"Well! Madame, think that Jesus, who was the son of God and whose works and speech, sown in time and space, have yielded great harvests, think that Jesus died so unknown that Josephus, almost his contemporary, the grandson of the high-priests and descendant of the Maccabees, captain general of the Galileans, historian of all the little details of Jewish history,—Josephus had never heard of Jesus. I could give you more accessible examples, but this is primordial and those among us, who go through with an obscure life, unjustly, should not deem themselves humiliated: their day will come if they are worthy, and if not, it is quite useless that a light should spring up which will have to be extinguished."

"You are all quite haughty," said Sixtine, "you would not be vexed to be compared, in your wretched distresses, with the Son of Man."

"Oh!" answered Hubert, "I never dreamed of such a ridiculous blasphemy. Just as saints and less lofty souls, endowed with good will, take for example the human career of Jesus, and console themselves for their merited sufferings by thinking of the unmerited injuries of Christ, so it is permitted us to assuage the feeling of our disappointments by similar meditations. Would you have us take for themes of prayer the life of Socrates, who died unknown to the Greeks? Would you have us take Spinoza? He was a polisher of spectacle glasses, a drinker of milk, and he died of starvation, not of penury, because his mind was distracted and he forgot to nourish himself, having other things to do."

Sixtine was confounded with astonishment that he should give her such barren talk after their mutual esthetic and sentimental emotions. She attempted to reascend to the source to see if, this time, the craft would not take another branch of the stream.

She spoke of the acting, which she found perfect.
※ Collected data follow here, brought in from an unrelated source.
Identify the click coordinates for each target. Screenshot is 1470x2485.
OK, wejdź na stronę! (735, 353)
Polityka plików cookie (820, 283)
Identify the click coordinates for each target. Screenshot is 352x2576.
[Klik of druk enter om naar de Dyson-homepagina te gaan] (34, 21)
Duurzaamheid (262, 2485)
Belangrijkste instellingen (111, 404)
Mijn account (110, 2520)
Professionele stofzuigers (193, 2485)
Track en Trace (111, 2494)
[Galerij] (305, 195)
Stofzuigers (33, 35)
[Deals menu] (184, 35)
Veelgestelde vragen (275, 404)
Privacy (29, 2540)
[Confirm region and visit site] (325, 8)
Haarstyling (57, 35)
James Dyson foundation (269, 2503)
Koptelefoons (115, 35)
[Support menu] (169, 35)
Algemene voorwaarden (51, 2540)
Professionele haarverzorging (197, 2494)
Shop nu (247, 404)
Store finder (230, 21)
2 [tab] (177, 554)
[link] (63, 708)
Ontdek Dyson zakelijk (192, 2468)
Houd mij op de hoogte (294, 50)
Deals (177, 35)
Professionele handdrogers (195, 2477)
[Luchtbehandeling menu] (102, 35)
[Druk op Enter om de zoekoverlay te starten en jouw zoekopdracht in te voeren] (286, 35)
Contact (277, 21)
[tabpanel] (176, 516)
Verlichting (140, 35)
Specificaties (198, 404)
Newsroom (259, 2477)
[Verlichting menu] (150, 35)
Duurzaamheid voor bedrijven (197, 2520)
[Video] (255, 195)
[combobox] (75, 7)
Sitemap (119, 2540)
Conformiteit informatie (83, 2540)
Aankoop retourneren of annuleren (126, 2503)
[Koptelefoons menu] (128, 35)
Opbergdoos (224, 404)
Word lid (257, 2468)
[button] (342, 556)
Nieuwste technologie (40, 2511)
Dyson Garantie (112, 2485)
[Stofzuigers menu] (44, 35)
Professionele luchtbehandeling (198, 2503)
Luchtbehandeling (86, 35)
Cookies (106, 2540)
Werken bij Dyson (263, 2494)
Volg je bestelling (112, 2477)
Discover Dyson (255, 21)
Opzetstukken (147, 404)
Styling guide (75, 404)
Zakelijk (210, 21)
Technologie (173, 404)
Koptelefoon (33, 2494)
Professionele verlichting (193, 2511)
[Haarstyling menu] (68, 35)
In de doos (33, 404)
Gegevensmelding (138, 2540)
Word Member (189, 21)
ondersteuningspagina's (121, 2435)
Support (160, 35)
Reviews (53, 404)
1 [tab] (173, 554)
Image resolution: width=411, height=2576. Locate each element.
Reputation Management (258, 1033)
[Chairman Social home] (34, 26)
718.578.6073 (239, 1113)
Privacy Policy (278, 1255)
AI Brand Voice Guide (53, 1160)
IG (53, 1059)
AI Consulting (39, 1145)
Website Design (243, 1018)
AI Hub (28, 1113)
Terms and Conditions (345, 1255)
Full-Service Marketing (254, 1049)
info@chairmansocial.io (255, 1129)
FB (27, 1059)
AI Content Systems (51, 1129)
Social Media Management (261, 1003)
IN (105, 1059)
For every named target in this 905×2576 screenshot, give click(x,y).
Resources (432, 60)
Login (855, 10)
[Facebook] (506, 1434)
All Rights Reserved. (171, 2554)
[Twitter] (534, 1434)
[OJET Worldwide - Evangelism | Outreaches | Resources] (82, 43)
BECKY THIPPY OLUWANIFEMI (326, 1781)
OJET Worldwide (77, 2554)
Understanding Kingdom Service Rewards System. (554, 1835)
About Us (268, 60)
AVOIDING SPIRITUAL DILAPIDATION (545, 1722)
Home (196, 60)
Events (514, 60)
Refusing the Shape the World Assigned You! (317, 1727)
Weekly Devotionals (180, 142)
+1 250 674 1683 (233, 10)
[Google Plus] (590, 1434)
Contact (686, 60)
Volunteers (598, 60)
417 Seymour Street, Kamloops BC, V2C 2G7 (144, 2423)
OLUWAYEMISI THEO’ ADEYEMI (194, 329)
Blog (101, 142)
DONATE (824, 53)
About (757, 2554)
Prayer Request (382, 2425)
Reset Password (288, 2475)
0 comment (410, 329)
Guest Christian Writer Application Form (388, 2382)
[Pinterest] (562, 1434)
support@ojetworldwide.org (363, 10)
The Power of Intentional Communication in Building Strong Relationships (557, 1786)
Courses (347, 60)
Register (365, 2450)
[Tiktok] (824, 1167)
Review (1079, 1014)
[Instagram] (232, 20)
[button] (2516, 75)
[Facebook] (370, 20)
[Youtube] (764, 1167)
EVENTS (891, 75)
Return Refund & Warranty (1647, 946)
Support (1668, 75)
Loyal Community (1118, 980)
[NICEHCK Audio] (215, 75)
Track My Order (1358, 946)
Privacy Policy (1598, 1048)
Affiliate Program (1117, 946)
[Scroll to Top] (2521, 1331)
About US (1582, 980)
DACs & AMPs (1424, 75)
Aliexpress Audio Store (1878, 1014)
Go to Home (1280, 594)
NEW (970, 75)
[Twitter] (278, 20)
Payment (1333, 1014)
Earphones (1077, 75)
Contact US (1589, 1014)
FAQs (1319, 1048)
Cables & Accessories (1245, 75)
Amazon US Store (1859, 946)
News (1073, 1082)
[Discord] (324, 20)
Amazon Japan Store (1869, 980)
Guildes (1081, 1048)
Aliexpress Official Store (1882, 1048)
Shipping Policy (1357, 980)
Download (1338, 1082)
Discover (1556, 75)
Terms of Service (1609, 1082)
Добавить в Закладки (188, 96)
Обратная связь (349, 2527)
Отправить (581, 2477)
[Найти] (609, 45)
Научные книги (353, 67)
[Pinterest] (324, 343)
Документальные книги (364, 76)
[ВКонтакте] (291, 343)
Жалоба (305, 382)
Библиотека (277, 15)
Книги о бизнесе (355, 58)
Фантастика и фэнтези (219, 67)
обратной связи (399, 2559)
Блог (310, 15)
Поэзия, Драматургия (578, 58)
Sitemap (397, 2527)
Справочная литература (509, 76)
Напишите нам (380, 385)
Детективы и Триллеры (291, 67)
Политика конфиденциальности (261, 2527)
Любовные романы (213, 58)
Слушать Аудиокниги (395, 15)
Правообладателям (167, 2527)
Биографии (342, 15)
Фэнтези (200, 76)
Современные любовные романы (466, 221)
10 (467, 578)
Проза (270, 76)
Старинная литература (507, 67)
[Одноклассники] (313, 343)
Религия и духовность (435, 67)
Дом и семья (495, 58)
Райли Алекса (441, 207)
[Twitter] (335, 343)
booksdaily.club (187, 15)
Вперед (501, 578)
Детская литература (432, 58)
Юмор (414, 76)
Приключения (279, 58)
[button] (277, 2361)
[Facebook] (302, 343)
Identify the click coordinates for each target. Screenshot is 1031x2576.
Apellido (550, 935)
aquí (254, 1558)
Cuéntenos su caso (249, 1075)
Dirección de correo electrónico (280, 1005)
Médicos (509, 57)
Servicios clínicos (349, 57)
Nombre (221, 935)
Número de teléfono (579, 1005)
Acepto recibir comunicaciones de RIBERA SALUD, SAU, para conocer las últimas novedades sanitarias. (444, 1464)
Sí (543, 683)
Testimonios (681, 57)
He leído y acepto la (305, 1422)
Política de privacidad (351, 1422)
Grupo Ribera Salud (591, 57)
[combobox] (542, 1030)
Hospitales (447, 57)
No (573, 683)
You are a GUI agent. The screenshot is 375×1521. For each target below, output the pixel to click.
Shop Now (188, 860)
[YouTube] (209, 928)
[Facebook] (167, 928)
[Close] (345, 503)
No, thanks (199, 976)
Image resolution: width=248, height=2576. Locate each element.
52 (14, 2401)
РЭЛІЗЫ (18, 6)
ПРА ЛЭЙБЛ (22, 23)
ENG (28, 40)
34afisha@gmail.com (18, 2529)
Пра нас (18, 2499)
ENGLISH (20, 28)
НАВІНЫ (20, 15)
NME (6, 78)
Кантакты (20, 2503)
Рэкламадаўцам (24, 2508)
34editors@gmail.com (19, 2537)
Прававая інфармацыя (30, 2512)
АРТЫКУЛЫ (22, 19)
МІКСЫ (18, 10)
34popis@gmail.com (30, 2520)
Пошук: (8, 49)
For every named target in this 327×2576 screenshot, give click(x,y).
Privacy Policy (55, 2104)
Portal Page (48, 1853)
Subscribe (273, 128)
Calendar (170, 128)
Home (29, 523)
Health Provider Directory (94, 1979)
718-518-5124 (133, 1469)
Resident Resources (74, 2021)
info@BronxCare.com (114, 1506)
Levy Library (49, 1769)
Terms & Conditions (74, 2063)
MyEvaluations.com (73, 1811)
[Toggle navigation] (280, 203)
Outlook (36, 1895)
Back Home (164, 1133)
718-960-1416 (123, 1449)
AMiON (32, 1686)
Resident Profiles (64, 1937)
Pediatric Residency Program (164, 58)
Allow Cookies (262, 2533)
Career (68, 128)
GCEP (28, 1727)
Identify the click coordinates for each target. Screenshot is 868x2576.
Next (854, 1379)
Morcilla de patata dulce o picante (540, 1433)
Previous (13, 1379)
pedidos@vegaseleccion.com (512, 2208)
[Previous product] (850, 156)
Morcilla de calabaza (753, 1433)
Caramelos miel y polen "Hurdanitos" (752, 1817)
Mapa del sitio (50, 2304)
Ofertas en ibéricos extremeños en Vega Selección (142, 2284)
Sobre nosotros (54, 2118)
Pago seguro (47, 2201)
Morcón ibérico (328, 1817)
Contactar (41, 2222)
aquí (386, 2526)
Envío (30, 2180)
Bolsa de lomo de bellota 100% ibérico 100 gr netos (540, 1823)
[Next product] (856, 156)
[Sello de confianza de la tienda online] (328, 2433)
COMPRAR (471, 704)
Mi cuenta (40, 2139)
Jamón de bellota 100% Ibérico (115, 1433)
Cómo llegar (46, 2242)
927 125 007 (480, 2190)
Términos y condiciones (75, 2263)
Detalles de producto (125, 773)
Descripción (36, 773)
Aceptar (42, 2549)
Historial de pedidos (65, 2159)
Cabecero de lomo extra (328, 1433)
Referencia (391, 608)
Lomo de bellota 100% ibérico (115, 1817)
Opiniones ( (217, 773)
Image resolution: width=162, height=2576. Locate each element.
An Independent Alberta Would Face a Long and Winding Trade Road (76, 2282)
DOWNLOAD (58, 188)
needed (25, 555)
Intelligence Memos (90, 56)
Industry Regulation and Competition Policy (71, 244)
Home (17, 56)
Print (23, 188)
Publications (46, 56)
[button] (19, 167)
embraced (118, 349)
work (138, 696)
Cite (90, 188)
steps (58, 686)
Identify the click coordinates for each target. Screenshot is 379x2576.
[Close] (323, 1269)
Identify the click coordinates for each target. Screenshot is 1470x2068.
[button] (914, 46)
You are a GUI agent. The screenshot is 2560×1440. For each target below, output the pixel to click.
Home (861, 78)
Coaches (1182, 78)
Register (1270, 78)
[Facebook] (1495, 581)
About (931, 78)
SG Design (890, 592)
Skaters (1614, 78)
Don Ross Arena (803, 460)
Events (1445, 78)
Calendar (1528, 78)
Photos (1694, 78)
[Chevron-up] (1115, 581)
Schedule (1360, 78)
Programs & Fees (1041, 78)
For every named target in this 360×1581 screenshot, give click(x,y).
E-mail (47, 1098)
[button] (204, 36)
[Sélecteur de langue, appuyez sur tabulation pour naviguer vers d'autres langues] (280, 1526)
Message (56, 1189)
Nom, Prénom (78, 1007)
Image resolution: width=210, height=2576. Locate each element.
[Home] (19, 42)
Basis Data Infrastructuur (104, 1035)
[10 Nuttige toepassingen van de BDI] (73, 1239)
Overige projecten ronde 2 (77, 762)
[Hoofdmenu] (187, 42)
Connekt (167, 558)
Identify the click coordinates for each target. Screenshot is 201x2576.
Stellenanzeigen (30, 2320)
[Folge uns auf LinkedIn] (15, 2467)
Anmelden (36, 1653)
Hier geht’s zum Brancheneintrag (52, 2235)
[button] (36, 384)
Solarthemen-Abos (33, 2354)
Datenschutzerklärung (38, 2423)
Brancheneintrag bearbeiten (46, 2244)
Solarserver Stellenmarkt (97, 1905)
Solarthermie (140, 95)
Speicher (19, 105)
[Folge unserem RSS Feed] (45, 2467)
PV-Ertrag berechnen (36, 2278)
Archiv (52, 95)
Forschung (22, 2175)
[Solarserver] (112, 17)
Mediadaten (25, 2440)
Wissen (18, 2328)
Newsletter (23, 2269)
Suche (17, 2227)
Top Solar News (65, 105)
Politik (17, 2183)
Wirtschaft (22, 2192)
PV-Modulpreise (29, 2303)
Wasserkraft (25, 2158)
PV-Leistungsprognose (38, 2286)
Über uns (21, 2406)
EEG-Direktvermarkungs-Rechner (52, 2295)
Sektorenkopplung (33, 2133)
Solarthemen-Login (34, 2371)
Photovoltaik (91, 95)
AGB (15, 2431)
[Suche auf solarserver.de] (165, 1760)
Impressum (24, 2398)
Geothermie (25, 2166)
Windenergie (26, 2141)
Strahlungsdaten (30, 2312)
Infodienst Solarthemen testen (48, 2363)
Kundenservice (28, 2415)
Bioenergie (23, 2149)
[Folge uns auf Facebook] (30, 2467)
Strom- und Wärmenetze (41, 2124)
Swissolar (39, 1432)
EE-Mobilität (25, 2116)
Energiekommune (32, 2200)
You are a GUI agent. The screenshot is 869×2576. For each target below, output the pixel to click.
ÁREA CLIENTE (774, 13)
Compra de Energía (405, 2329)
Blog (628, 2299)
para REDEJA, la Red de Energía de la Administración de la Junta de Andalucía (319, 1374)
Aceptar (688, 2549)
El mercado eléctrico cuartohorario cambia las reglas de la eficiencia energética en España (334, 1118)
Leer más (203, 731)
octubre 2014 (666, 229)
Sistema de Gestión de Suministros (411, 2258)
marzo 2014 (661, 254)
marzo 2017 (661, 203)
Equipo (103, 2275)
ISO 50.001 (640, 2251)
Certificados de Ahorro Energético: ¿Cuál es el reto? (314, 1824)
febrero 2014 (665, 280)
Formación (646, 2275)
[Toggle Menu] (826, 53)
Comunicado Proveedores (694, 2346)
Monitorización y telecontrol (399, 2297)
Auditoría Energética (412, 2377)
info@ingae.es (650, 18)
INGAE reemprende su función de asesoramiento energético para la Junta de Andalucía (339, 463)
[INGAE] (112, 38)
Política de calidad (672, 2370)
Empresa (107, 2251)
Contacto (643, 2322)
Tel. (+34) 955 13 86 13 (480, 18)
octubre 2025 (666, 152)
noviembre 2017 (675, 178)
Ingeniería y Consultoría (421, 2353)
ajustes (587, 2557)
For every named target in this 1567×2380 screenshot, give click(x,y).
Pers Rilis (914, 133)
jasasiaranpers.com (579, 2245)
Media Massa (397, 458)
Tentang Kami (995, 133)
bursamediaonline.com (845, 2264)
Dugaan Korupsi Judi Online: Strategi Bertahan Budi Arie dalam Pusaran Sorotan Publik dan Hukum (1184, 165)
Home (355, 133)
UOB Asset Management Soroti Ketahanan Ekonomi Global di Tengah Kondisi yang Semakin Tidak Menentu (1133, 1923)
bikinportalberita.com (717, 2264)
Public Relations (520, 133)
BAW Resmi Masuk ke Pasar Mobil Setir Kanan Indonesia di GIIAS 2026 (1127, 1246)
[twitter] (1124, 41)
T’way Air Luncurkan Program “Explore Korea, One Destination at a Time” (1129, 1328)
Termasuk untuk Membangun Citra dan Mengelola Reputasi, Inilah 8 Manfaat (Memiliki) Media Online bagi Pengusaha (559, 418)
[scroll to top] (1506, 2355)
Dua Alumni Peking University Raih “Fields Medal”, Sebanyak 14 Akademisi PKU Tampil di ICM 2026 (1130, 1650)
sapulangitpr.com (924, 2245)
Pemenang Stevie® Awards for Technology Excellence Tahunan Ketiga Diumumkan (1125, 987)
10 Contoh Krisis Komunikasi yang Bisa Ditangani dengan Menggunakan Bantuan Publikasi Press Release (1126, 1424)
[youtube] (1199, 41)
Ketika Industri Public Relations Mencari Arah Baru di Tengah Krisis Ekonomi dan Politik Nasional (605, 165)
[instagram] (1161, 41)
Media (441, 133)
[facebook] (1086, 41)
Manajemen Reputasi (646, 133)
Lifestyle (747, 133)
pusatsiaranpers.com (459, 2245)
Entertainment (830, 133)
"Alas!" said Hubert. "Ignorance, sometimes, resembles genius among actors. Whoever is ignorant and yet must get out of a difficulty, invents badly or well, has recourse to personal souvenirs, to intuitive gestures. No, those we heard are perfect: they know all they have learned. Especially, nothing unforeseen: the foot goes like this, the hand like that, etc."

"At least," said Sixtine, "they pronounce well and speak clearly."

"It is proper, but without conviction. What woman, besides, outside of two or three select creatures...."

"I," thought Sixtine, "I, for example."

"... Could take this rôle royally enough to make one feel that it is not a rôle? Oh! the public is not exacting. The women come here to distract themselves, the men because it gives them ideas after a good dinner. Pathetic things to the former, cantharides to the latter. If they followed their inclinations most women would go to the Eden and most men to the Ambigu."